This appeal is from the denial of the writ of habeas corpus by the Judge of the Superior Court of Coweta County. The applicant for the writ alleged that he was indicted and convicted of burglary on two counts on March 12, 1969, and was sentenced to five years on each count to run concurrently. The enumerations of error all assert that instructions given by the trial court to the july during the trial of this case were erroneous and that the applicant was thereby denied due process of law under the State and Federal Constitutions. Held:
The Habeas Corpus Act of 1967 provides: "Grounds for Writ. Any person imprisoned by virtue of a sentence imposed by a state court of record who asserts that in the proceedings which resulted in his conviction there was a substantial denial of his rights under the Constitution of the United States or of the State of Georgia or the laws of the State of Georgia may institute a proceeding under this section." Ga. L. 1967, pp. 835, 836 (Code Ann. 50-127 (1)).

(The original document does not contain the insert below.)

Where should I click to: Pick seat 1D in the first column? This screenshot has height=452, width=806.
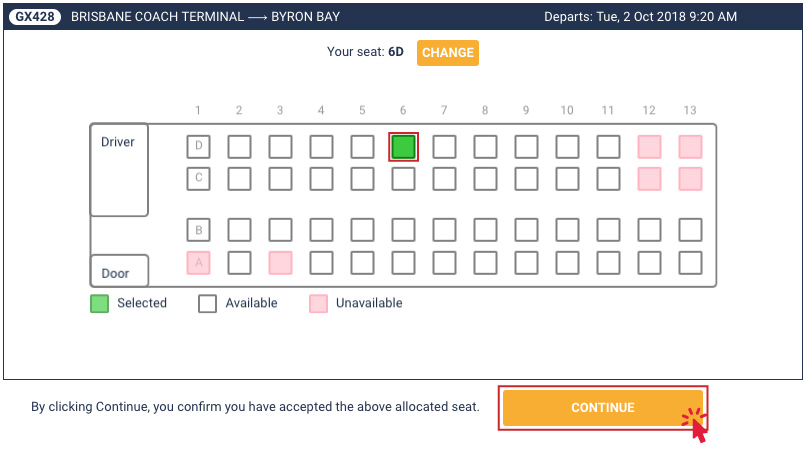(198, 147)
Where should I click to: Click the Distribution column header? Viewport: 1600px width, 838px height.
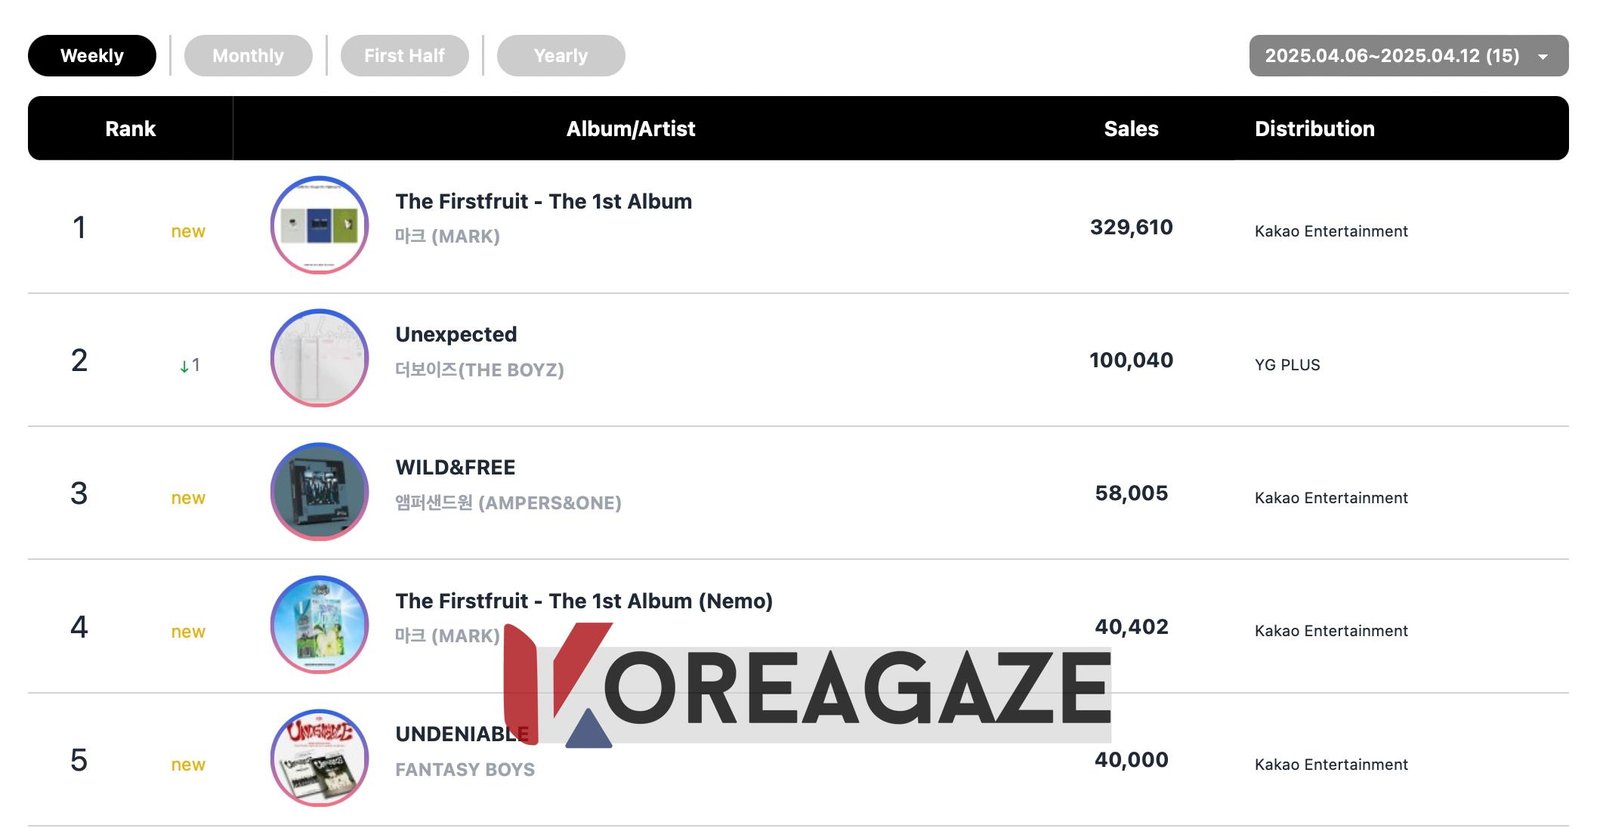pos(1314,129)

Due process of law implies the administration of laws which apply equally to all persons according to established rules, and which are "not violative of the fundamental principles of private right, by a competent tribunal leaving jurisdiction of the case and proceeding upon notice and hearing." Frank v. State, 142 Ga. 741
, 747 (53 SE 645
, LRA 1915D 817); Arthur v. State, 146 Ga. 827 (1) (92 SE 637)
; Chatterton v. Dutton, 223 Ga. 243
, 245 (454 SE2d 213
). Consequently, where one indicted for burglary has had full opportunity, under the Constitution and laws of the State, to defend his case in the courts of the State having jurisdiction thereof, in person, by attorney, or both, according to established constitutional rules of procedure, he has been afforded due process of law under the State and Federal Constitutions, which provide that no person shall be deprived of life, liberty, or property, without due process of law. Frank v. State, supra.
"A discharge under a writ of habeas corpus, after a conviction, can not be granted unless the judgment is absolutely void; as where the convicting court was without jurisdiction, or where the defendant in his trial was denied due process of law, in violation of the Federal fourteenth amendment . . . and the State Constitution. . . Since the writ cannot be used merely as a substitute for a writ of error or other remedial procedure to correct errors of law, of which the defendant had opportunity to avail himself, no question as to guilt or innocence or as to any irregularity can be so raised, unless it was such as to render the judgment wholly void." Sanders v. Aldredge, 189 Ga. 69 (1) (5 SE2d 371)
; McKay v. Balkcom, 203 Ga. 790 (48 SE2d 453)
; Buxton v. Brown, 222 Ga. 564 (150 SE2d 636)
; Jackson v. Dutton, 223 Ga. 642 (157 SE2d 286)
; Bush v. Chappell, 225 Ga. 659 (171 SE2d 128)
It follows that the trial judge properly denied the writ of habeas corpus.
Judgment affirmed. All the Justices concur.